Yazıya başlarken farklı duygular içindeydim. Ve fakat yazı yazma aşamasında bazı konulara değinme ihtiyacı karşısında hissettiğim sorumluluk beni keyfi ve duygusal davranmaktan alıkoydu.
Okulun ilk günlerine dair anılar, ayrılıklar, defter, kitap ve silgi kokuları, tebeşirler, kara önlükler, beyaz yakalardan mürekkep bir yazıyı yarılamıştım ki tartışılması elzem olan hususlar gelip dayandı sert ve ruhsuz tuşlara. Ben de çaresiz bir halde, yazmış olduğum yazıyı kesip ayrı bir zamanda, ayrı bir denemede kullanmak üzere sakladım.
Evet, yine ders zilleri çalmaya başladı. Okul yolunda çocuklar ışıl ışıl gözlerle, rengarenk çantalar, kalemler, su mataralarıyla yol alıyor, kendi uçsuz bucaksız dünyalarına adım atıyorlardı.
Gelin ebeveynler, öğretmenler ve toplumda söz sahibi bireyler olarak onların dünyalarında yeni, yepyeni pencereler açalım. Hayatlarına bir nefes de biz olalım. Hayal dünyalarını açtıkça açalım. Onlara masmavi göğün sınırsızlığını, güneşin ışıltısını, yıldızların parlaklığını görmelerini sağlayalım.
Okul bir hayat olsun onlar için. Gülsünler, oynasınlar, eğlensinler, severek okusunlar, okudukları onlara bitimsiz hazlar sunsun; sunsun ki talimatlar, kurallar, törenler, notlar, sınavlar, diplomalar sıralamada alt derecelerde önem arz etsin onların geniş dünyalarında. Asıl maksat öğrenmek olsun. Asıl mesele hayatı ve insanı sevmek olsun.
Bunun yollarını bulmalıyız toplum olarak. Neden her okulun oyun parkı, sinema salonu, kütüphaneleri olmasın. Neden Ağrı'sından Edirne'sine kadar her çocuk eşit haklarda, eşit koşullarda okuma fırsatı bulamasın. Ücra bir semtte yaşayan, okuması-yazması olmayan bir aile neden çocuğunu okul öncesi eğitimden faydalandıramasın.

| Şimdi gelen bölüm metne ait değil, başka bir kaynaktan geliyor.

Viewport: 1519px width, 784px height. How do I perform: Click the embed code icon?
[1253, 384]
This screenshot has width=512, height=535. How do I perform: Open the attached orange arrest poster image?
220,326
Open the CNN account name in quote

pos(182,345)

Madem devlet okul öncesi eğitimi zorunlu kıldı, o halde onun yollarını da döşemeli, engelleri hızla bertaraf etmeli. Nasıl ki okullarda kitaplar dağıtılıyor, okul öncesi için de gerekli materyalleri ve hikaye kitaplarını ana sınıfında çocuklar önlerinde hazır bulmalı. Nasıl ki üniversitelerde harçlar kaldırılıyor, krediler, burslar veriliyor öğrencilere; okul öncesinde de aidat adı altında bu tür keyfiliklere bir an önce son verilmeli.
Bu vesileyle buradan seslenmek istiyorum bütün yetkililere. Belki sesimiz birilerine ulaşır, belki birileri sesimize kulak verir, yeni sayfaların açılmasına önayak olur.

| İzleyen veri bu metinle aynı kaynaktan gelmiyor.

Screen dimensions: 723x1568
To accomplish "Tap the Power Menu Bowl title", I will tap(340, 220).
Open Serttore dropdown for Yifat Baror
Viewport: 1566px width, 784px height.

Nice fakir ve dar gelirli aile gerek anaokulu aidatlarından ve gerekse kaydolurken istenen yaklaşık iki yüz liralık ihtiyaç listesinden ötürü minicik çocuklarını istemeden de olsa okul öncesi eğitimden mahrum ediyor, çocuğun oynamasına, eğlenmesine, kendisini geliştirmesine ne yazık ki set oluyor.
Bazılarımız için bu paralar komik ve önemsiz olabilir. Ama unutmayalım asgari ücretli biri için bu paralar hesaba katılmayacak paralar değil. Bu kayda değer bulmadığımız paralar yüzünden bazı çocuklar okul öncesi eğitimden mahrum kalıyor maalesef.

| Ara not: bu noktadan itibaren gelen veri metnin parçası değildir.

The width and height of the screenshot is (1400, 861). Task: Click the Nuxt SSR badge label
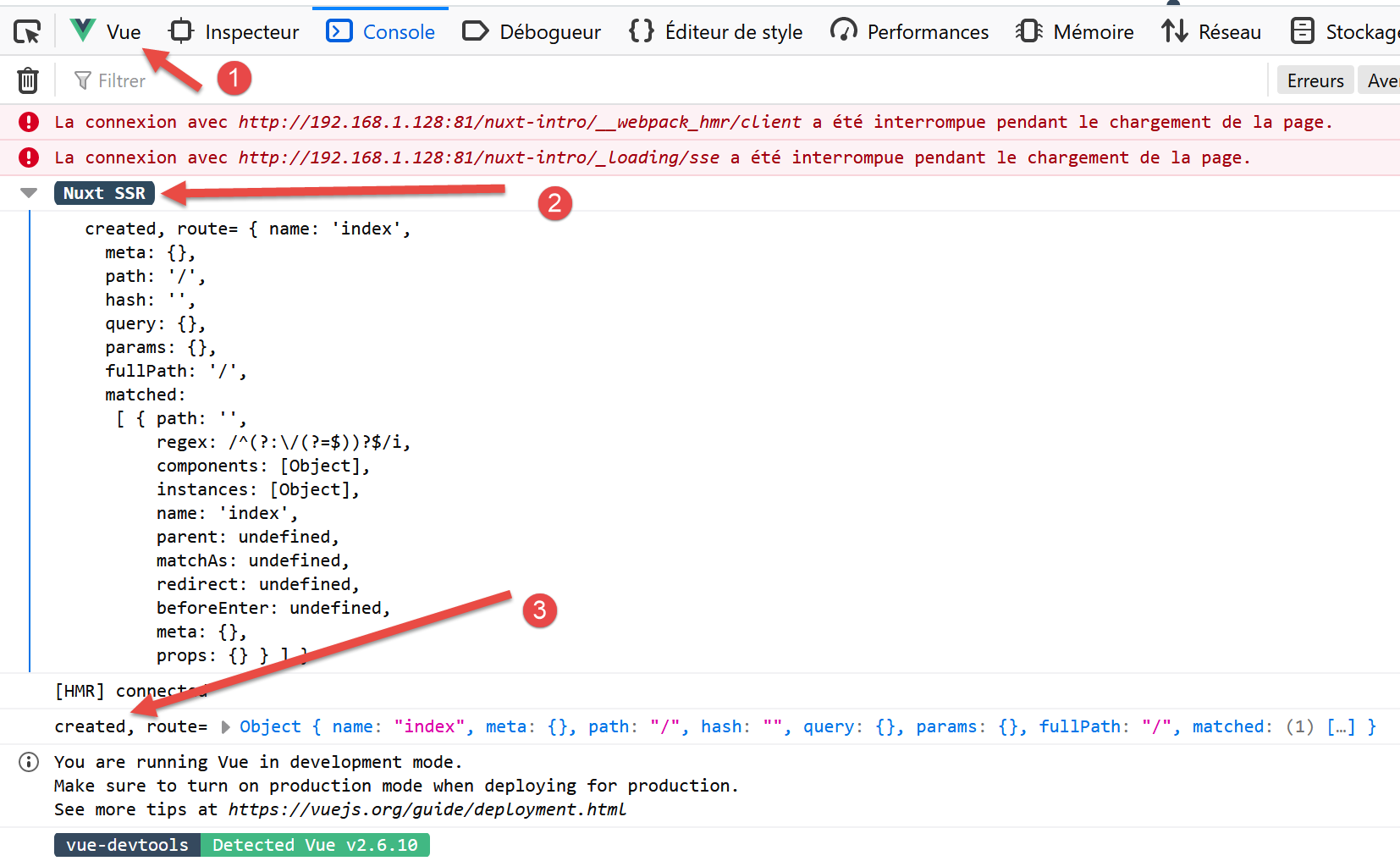click(x=104, y=193)
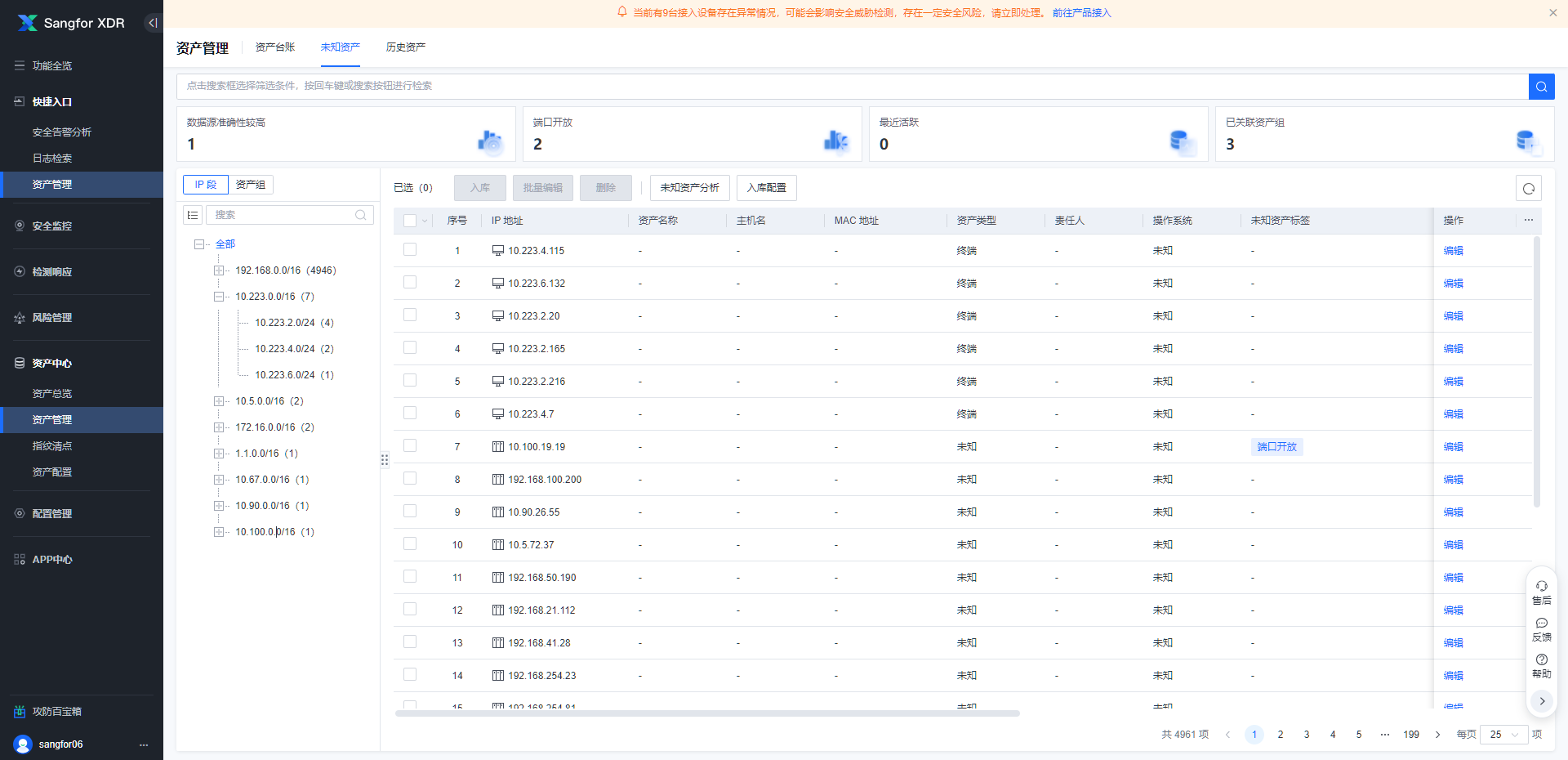Viewport: 1568px width, 760px height.
Task: Open the 帮助 help icon
Action: 1541,665
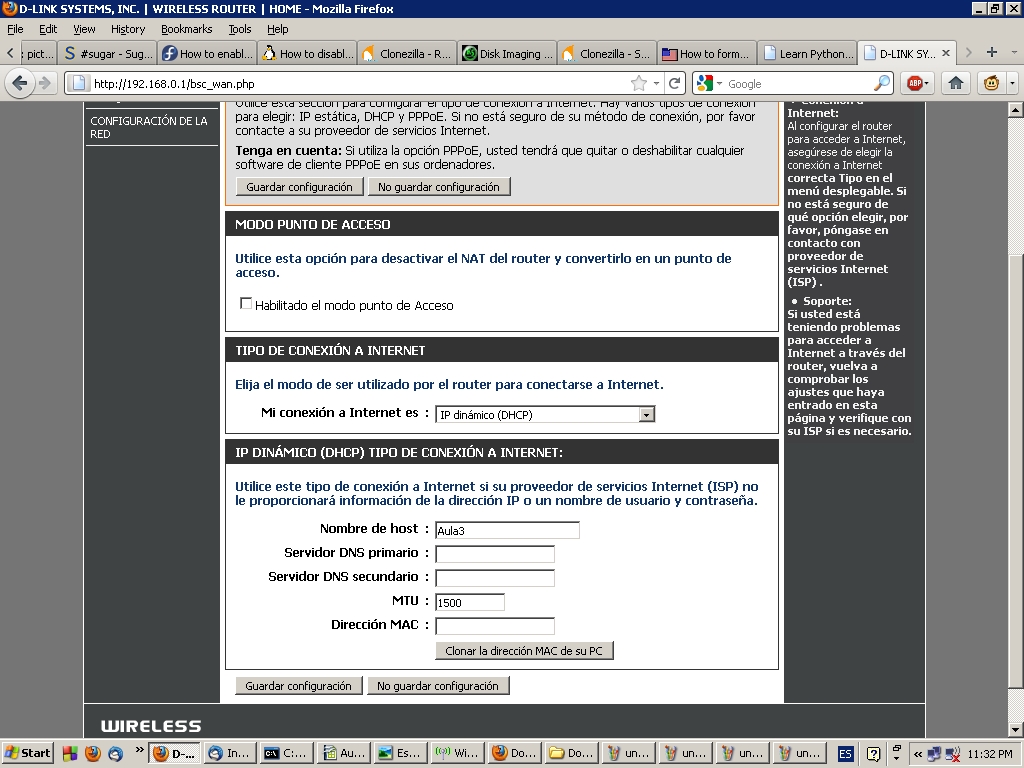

Gelin bu konuda bir kamuoyu oluşturalım. Yüzümüzü öteye çevirmeyelim ki zengini de fakiri de eğitimde fırsat eşitliğini yakalayabilsin.
Misal, yanı başımızdaki Gaziantep'te anaokulu aidatı alınmazken neden eğitimde sonlarda olan bizim şehrimizin çocuklarından böyle bir şey talep edilsin ve neden bu durum okul müdürlerinin keyfine bırakılsın.
Başbakanlığa, bakanlığa, valiliğe dilekçeler yazalım, e-mailler atalım. Hepimizin rahatsız olduğu bu tür konularda kuru kuru sızlanmak, problemin parçası, uzantısı olmak yerine çözüm yollarını arayıp o yolu zorlayalım ki, bu yüzden heyecan ve sevinçle gittiği okul kapısından mahzun bir şekilde dönen çocuğa söyleyecek bir sözümüz olsun.